Task instructions: How many of the lines below have the word "agent" in them? The answer is that number and nothing more.

[Stored data entries]
=== Section Start ===

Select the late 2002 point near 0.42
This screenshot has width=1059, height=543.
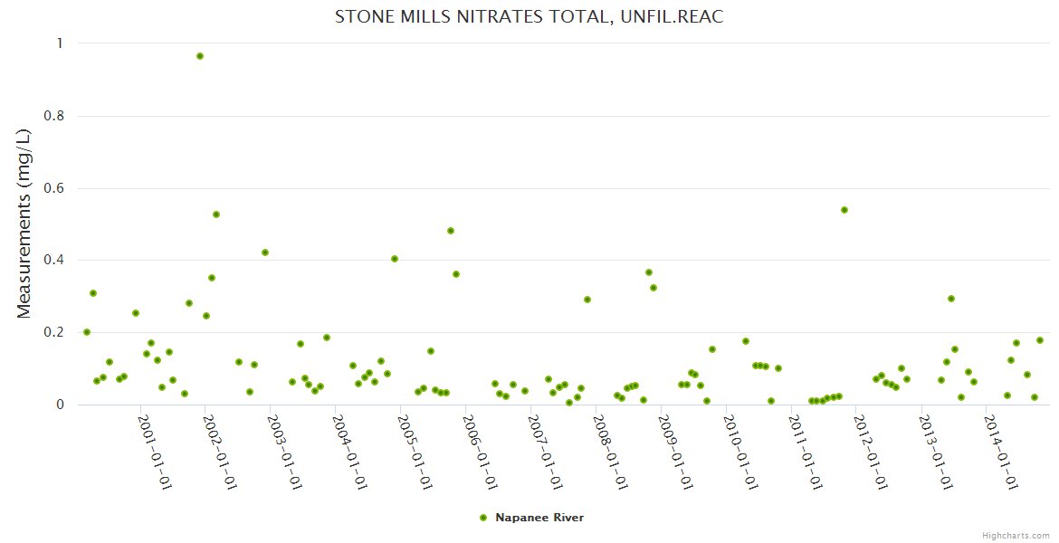coord(265,252)
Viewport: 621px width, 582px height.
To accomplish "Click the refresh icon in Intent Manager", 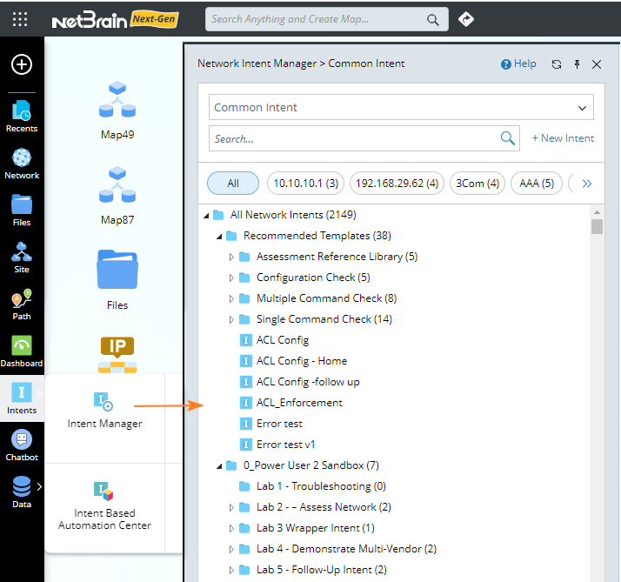I will [x=557, y=64].
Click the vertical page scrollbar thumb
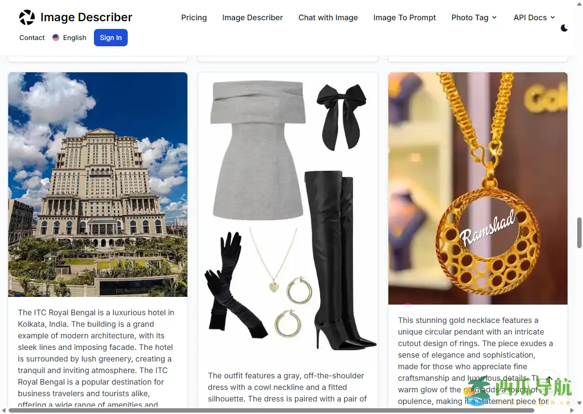Image resolution: width=583 pixels, height=414 pixels. (x=579, y=233)
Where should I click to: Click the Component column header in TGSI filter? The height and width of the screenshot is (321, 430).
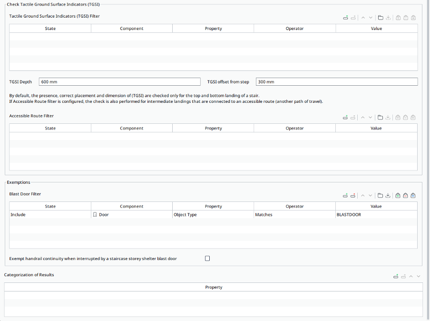[x=132, y=29]
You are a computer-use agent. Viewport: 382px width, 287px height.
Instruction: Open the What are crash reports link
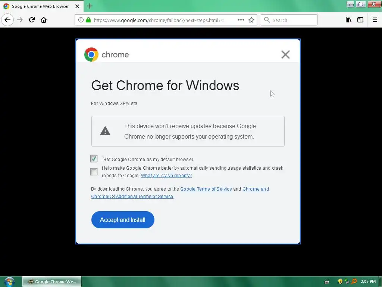166,176
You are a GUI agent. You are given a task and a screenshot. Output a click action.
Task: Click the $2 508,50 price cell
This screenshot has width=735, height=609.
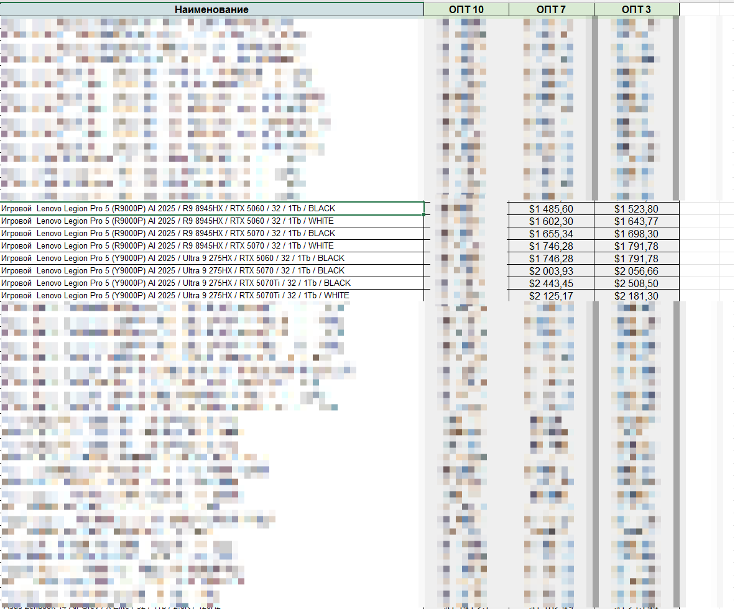pyautogui.click(x=636, y=283)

=== Section End ===

Completed exercise: 2